前が開けた見晴らしのいい家屋敷で台風の夜は大変でした
通夜の日、16日は昨日に増していい天気になりました。予報では明日葬儀の日の天気が心配です。テレビのデータ連動ボタンを押し予報を皆で確認しました。
午後3時半「湯灌」(ゆかん)、4時半親族バスが高山市の葬儀会場へ自宅前出発、6時半一般会葬者バスが公民館前出発、親族には会場で通夜前にお斎の振る舞いの予定です。
寸分狂わず斎場の霊柩車が到着しました。霊柩車は宮型でなく、バン型のクラウンを頼んだとのことでした。いよいよお別れかと、少しセンチメンタルになりました。
そして軽のバン型車が同道してきました。納棺師の車で中年の御婦人でした。
先ず遺族に正座してご挨拶され、遺族の間には衝立屏風を立て視線を遮蔽されます。
湯灌と納棺師は2008年公開の映画「おくりびと」で、意義と存在が広く認識され、モントリオール世界映画祭でグランプリを受賞するなど、私も見たがいい映画だった。「もっくん」こと本木雅弘の演技が光った。映画のような華麗な指裁きは見えなかった。
飛騨の我が家のあたりでは、湯灌をユカミと訛って言われる。
”湯灌とは、清らかな姿で死出の旅路に旅立たせるもので、昔は遺体を湯で拭き清めていた。だが最近はアルコールを浸した脱脂綿かガーゼで拭く。その際男性は髭剃り、女性なら薄化粧をほどこすなどして(つまり死化粧)、旅立にふさわしい姿にしてあげるのである。

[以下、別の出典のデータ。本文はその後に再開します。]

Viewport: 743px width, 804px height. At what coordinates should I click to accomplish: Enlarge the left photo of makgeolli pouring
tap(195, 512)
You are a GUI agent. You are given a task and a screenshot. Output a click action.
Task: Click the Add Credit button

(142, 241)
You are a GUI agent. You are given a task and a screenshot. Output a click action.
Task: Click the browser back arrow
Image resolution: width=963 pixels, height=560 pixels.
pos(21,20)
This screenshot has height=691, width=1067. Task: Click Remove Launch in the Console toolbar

湯灌、死化粧が終わったら、次は「死装束」を着せる。経帷子(きょうかたびら)に手甲(てこう)、脚絆(きゃはん)というのが本来の死装束だが、必ずしもその必要はない。
むしろ最近では、本人が生前に一番気に入っていた衣服を、左前に着せて納棺し、経かたびらは、遺体の上にかける方式が一般的である。なお浄土真宗は冥土に旅立つという考え方はないため死装束はしない。”(以上仏教早わかりエッセンス事典 土屋書店引用)
母の死装束は浴衣を着せ、その上にビニ製模造の着物の前側だけを、いかにも和服のしつらえで重ねていった。最後に模造の草履を足の先に出した。手甲は無かった。

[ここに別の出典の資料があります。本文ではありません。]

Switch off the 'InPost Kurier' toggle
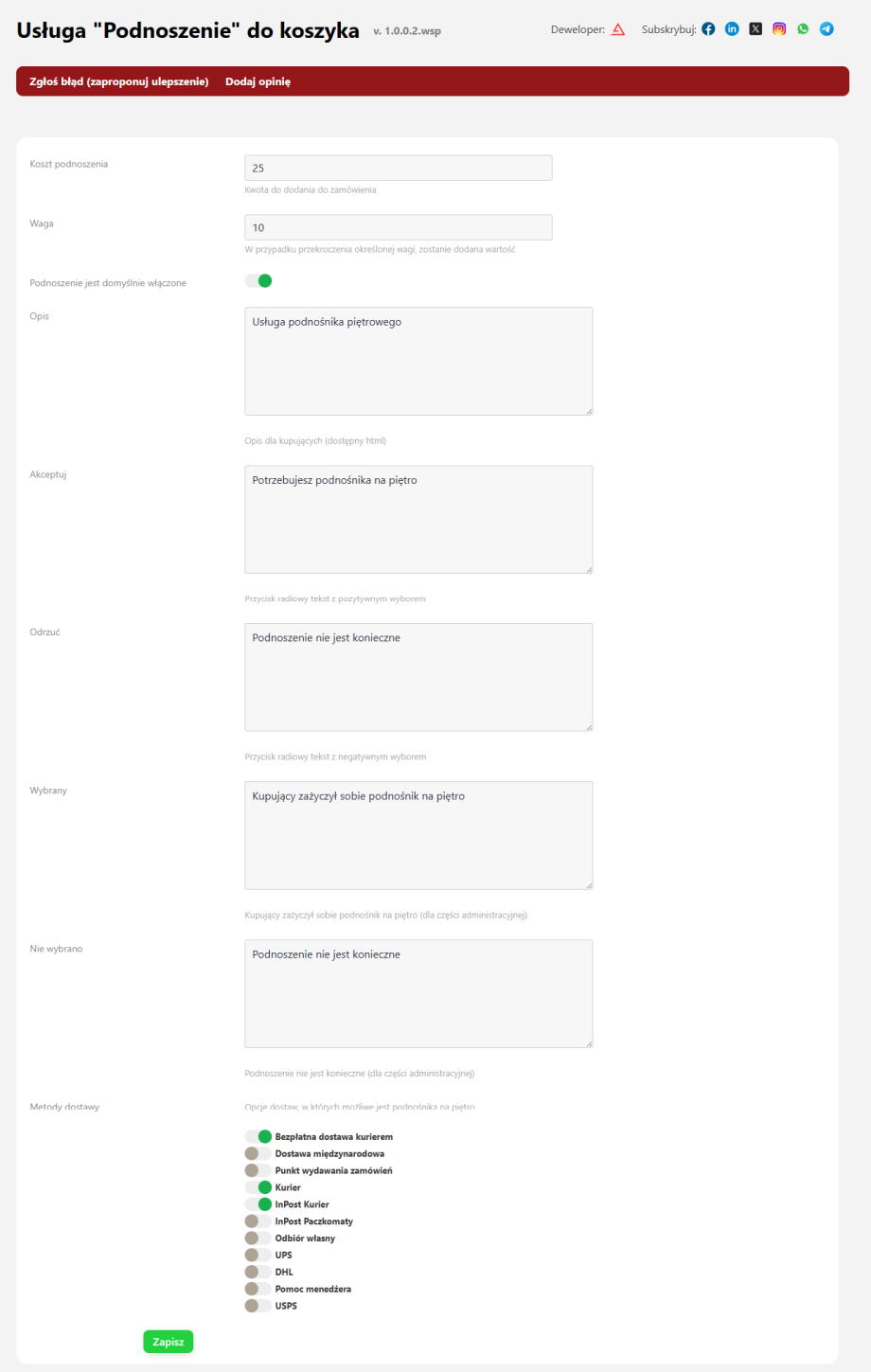Screen dimensions: 871x1372 click(258, 1204)
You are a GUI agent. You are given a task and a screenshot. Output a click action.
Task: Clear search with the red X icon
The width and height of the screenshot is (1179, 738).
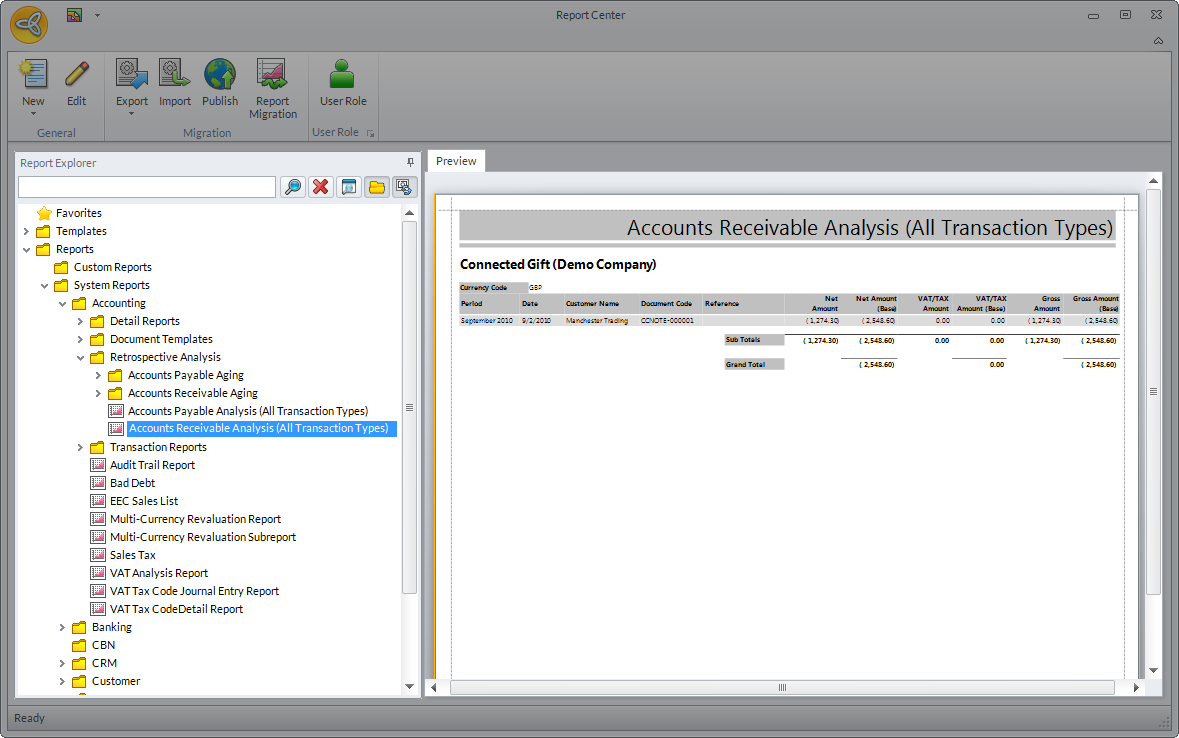321,187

三途の川の渡し賃、六文銭をズタ袋に肩掛けして入れる場合もある。千円札でも入れようかと聞いたら、その必要はないと言われた。
全て終わって遺族の近いものから順に、アルコールをガーゼに侵したパッドを貰い、手足顔を少し拭く儀式があった。化粧が落ちるので顔は余り強く拭くなと案内された。この儀式は初めての経験だった。

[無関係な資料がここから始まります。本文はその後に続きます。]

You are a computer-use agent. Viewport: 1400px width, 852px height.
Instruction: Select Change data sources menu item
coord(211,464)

棺に入れる遺愛品は午前中に喪主、長男、嫁、姉が見繕って用意していた。杖を必ずと電話してくれた人もいて1本入れ、残った杖1本ずつを私と弟が唯一の遺品で貰ったが、少し早いので84歳の姉にあげました。ディサービスで作ったカレンダーは、折り紙細工を貼ったしゃれた作りの色鉛筆の塗り絵、平成16年からの連絡帳なども入った。
ニ男がアメリカへの高校生交換留学で貰ってきた新約聖書にあります、
マタイによる福音書 27-59 ヨセフは死体を受け取って、きれいな亜麻布に包み、
ヨハネによる福音書 20-40 彼らはイエスの死体を取りおろし、ユダヤ人の埋葬の習慣にしたがって、香油を入れて亜麻布で巻いた。
どこも同じですね。
予定時間どおり4時半過ぎ、納棺した遺体を霊柩車に載せ、二人が同乗する段になり、喪主と長男は羽織袴に会場で正装・着替えるため普段着なので私と弟が霊柩車に乗った。家を出るとき「ぽわーん」と弔鳴を頼んだ。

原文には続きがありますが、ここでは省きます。